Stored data
_ _ _
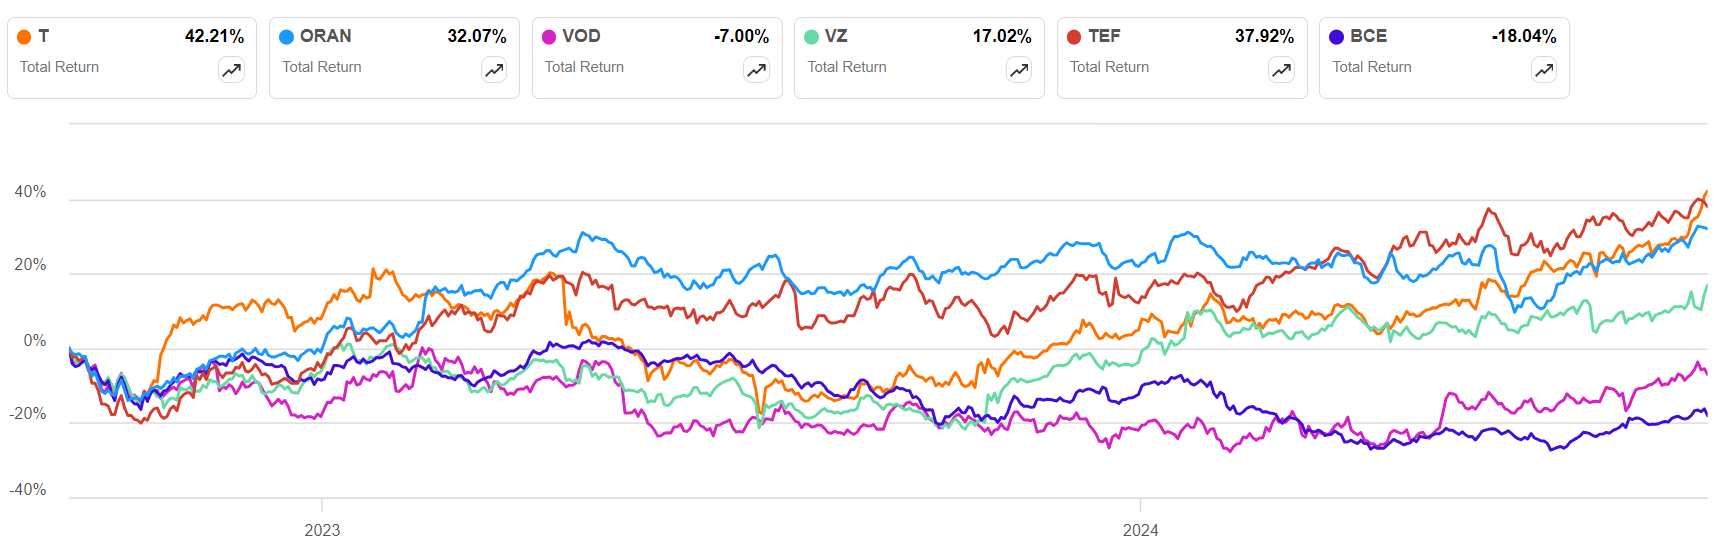Click the blue dot beside ORAN ticker
1722x547 pixels.
click(x=287, y=37)
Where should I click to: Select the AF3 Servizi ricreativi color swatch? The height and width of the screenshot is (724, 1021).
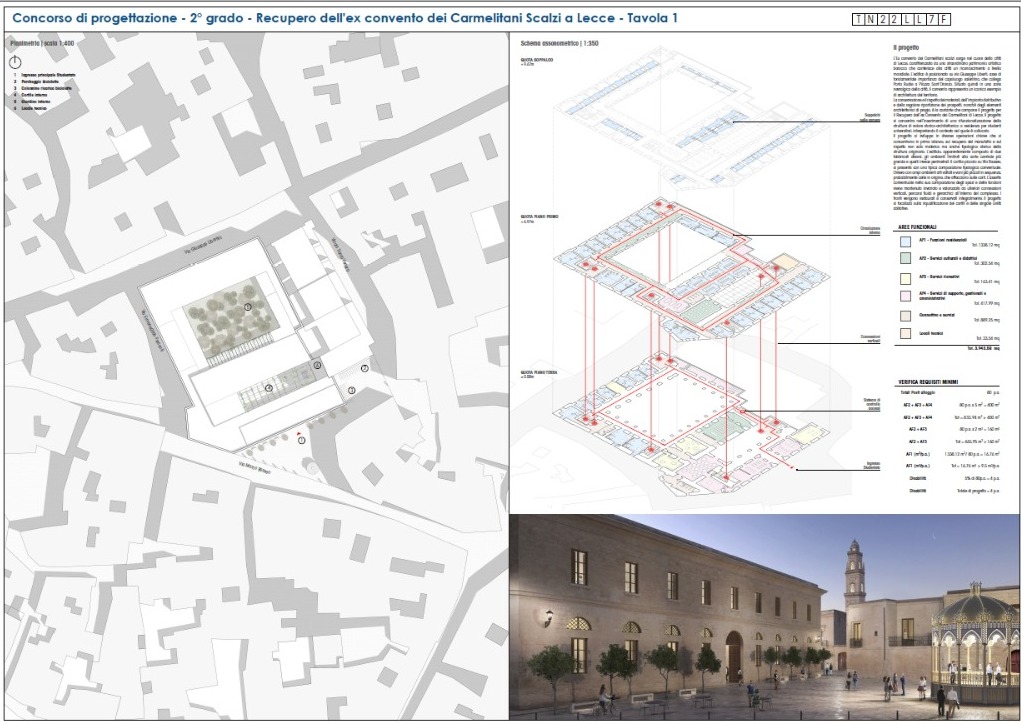(x=905, y=277)
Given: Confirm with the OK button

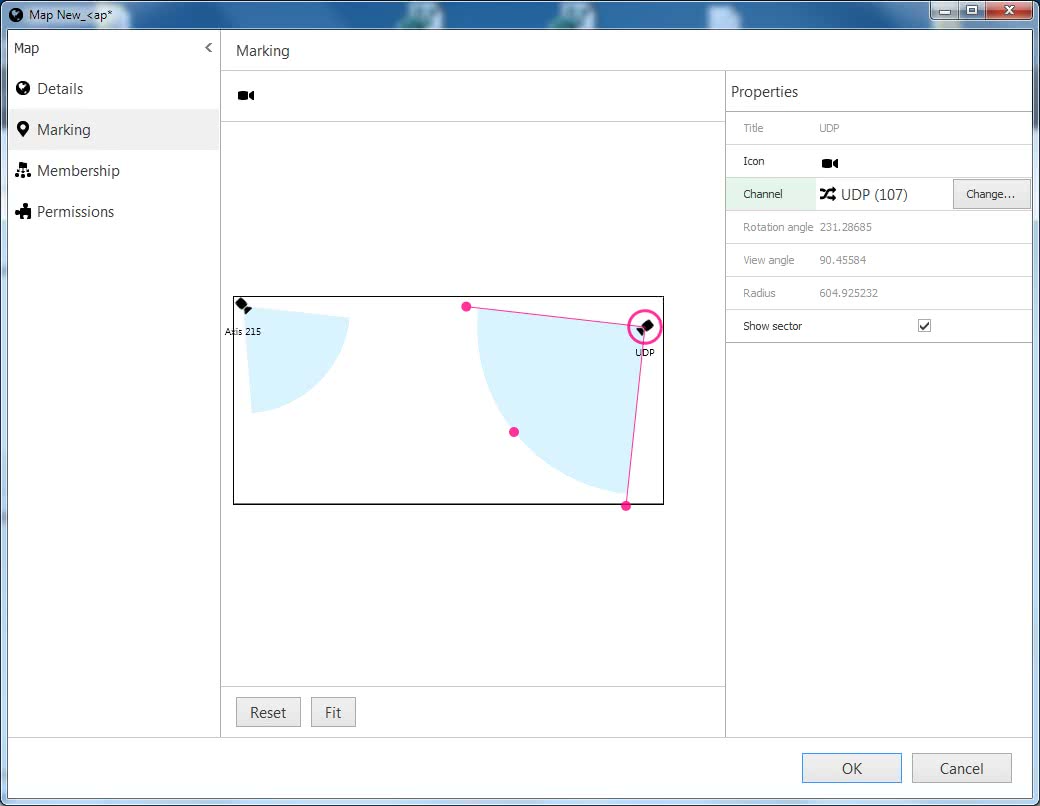Looking at the screenshot, I should click(x=851, y=768).
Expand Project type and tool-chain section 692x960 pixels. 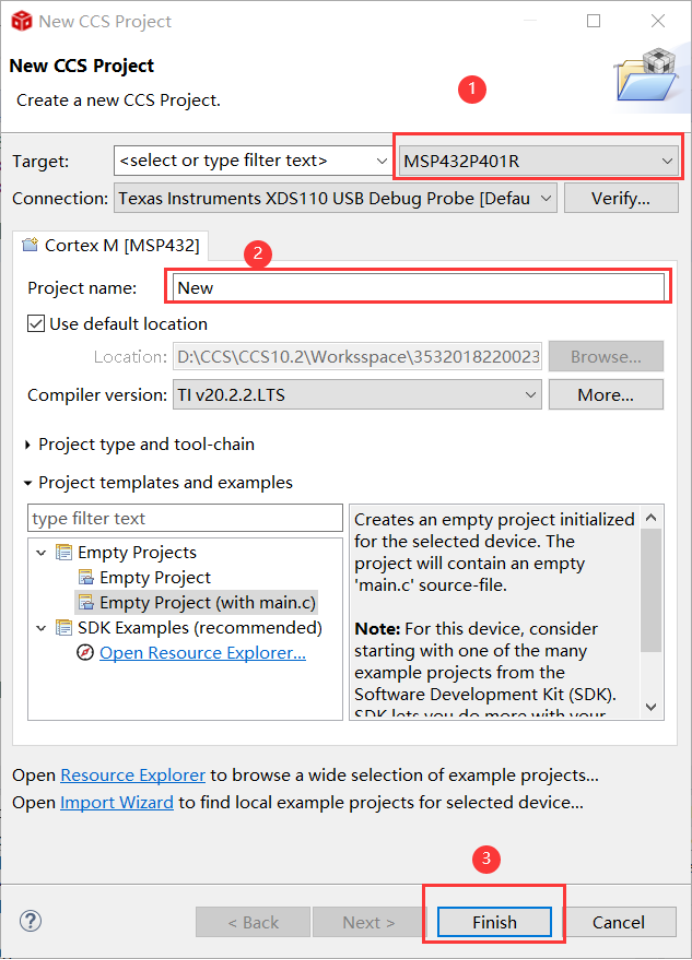tap(27, 444)
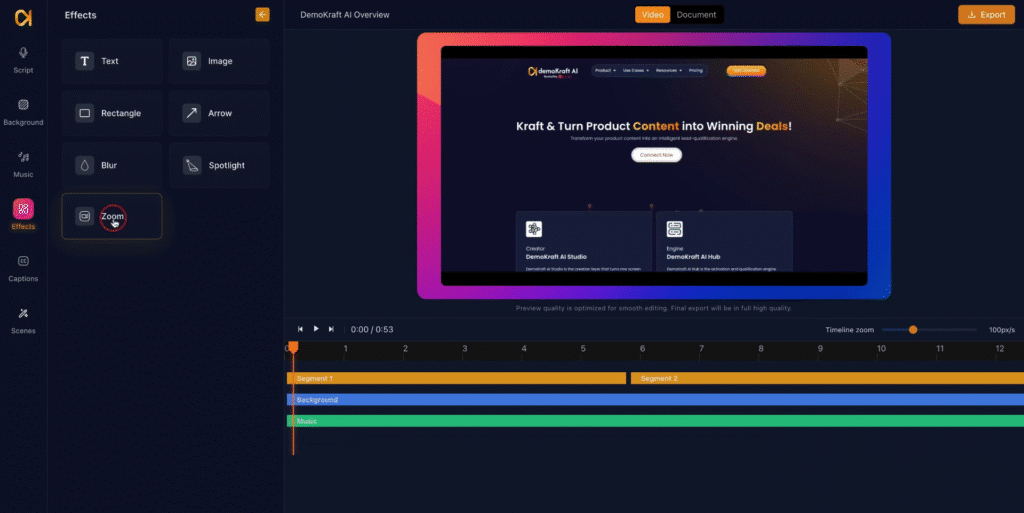
Task: Add a Spotlight effect
Action: pyautogui.click(x=219, y=165)
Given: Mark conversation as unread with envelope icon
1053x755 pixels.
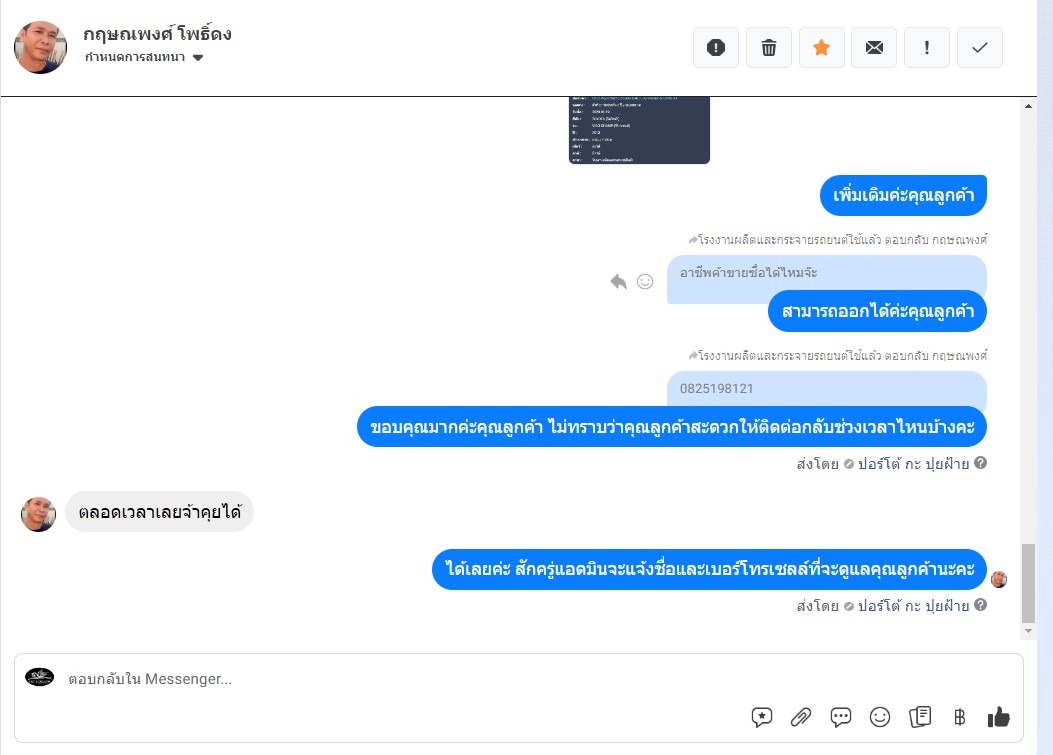Looking at the screenshot, I should tap(874, 48).
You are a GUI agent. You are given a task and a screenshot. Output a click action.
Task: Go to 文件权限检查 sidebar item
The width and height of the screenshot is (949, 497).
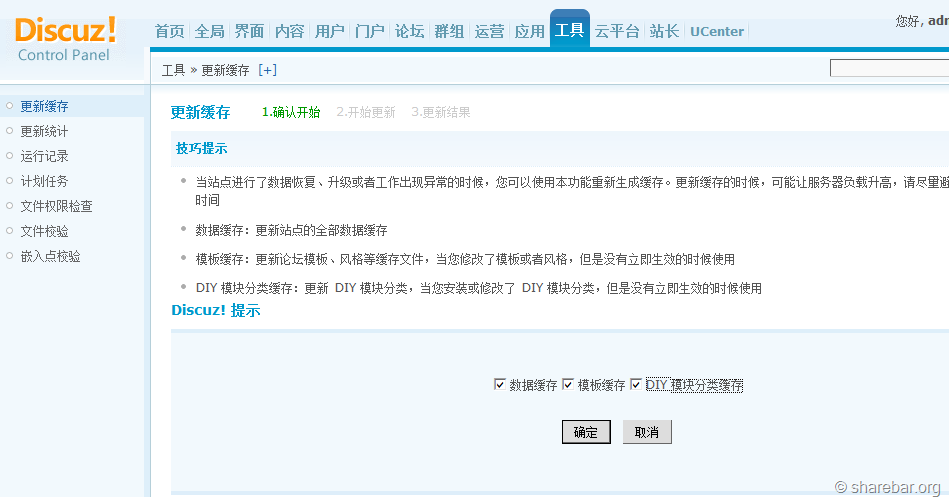tap(56, 206)
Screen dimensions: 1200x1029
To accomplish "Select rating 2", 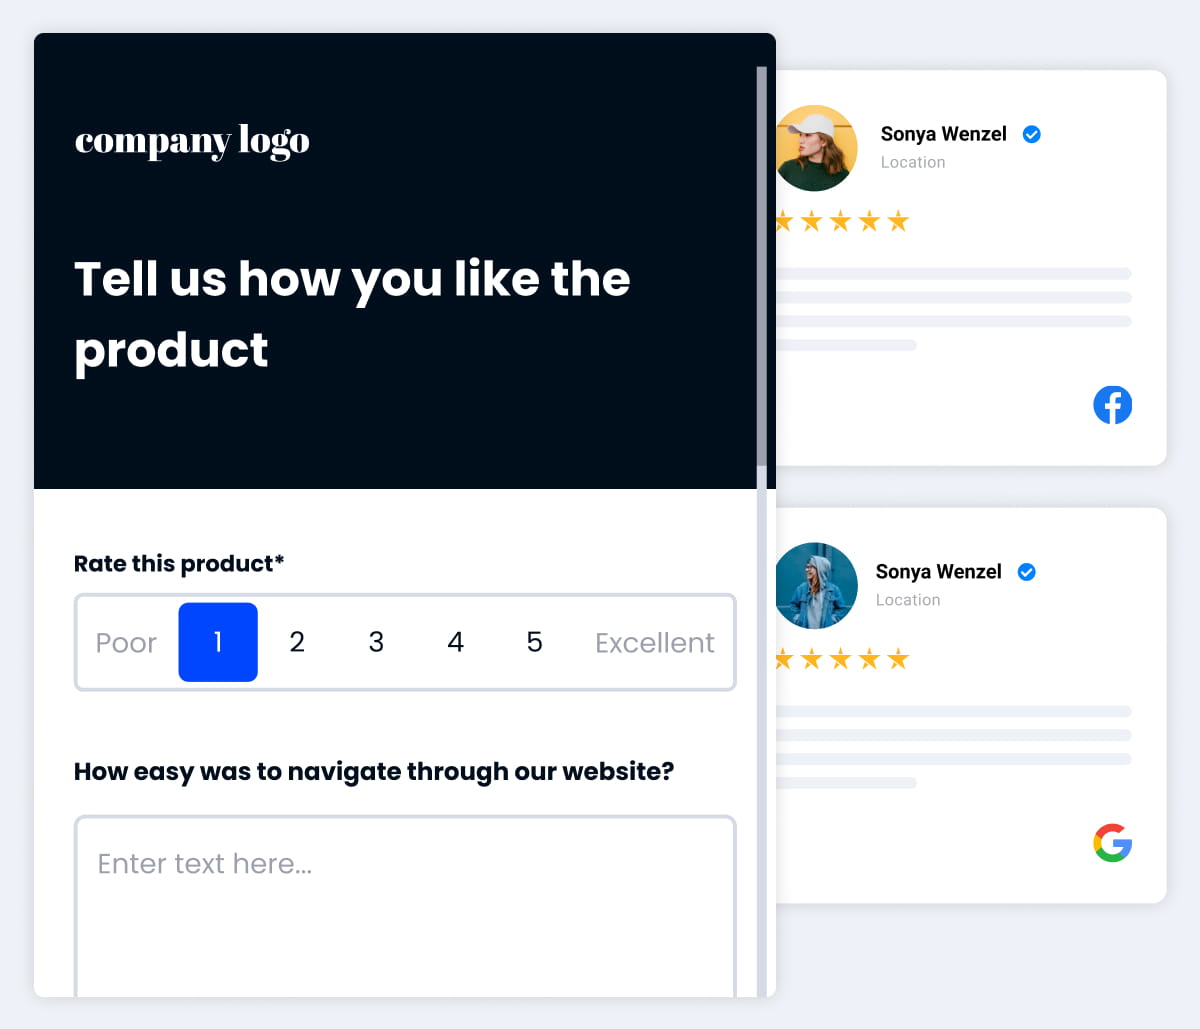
_ _ _
YOUR OBJECTIVE - What is needed is an exact transcription of the lines from the one containing "You are a GUI" through the last line of the records above, both included, with no pictures.

COMPLETED TASK -
You are a GUI agent. You are given a task and a screenshot. Output a click action.
Task: Go to 文件权限检查 sidebar item
The width and height of the screenshot is (949, 497).
tap(56, 206)
Screen dimensions: 1200x1029
To accomplish "Select rating 2", 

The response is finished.